Ich nickte und fragte mich, worauf Gerold hinauswollte.
«Wir haben uns jetzt überlegt, ob es für dich vielleicht möglich wäre, zwischendurch mal bei Sophie anzurufen und nach ihrem Ergehen zu fragen. Könntest du das tun?»
«Ja, das kann ich gerne machen!», sagte ich, während mein Herz einen grossen Freudensprung machte.

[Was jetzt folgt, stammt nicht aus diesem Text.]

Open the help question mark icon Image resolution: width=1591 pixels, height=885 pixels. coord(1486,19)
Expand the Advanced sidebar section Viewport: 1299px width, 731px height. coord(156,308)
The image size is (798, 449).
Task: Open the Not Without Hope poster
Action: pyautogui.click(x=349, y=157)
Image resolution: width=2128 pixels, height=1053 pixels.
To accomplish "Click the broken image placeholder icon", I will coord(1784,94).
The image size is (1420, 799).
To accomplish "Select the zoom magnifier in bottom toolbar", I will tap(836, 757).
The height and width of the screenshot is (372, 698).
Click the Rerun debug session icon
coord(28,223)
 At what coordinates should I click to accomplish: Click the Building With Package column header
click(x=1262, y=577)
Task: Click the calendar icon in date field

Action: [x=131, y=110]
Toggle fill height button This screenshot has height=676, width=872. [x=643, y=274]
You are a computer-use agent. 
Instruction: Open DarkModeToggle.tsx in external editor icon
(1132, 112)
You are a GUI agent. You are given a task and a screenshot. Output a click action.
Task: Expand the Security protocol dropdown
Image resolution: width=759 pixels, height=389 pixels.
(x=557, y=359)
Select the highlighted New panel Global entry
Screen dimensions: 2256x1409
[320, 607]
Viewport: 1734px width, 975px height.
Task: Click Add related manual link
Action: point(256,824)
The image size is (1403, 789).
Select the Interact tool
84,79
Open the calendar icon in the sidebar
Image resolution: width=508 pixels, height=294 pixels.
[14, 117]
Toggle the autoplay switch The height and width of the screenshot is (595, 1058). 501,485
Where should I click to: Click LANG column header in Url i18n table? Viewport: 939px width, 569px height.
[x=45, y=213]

Die praktische Umsetzung dieser Bitte war dann nicht etwa nur ein gelegentlicher Anruf bei Sophie. Ich begann, ihr Briefe zu schreiben. Und zwar viele. Es gab Tage, an denen sie gleich mehrere Umschläge von mir aus ihrem Briefkasten nahm. Und sie schrieb zurück – wenn auch deutlich weniger oft als ich. Zwischendurch telefonierten wir. Aber das Briefeschreiben war in diesen Wochen doch meine Freizeitbeschäftigung Nummer eins.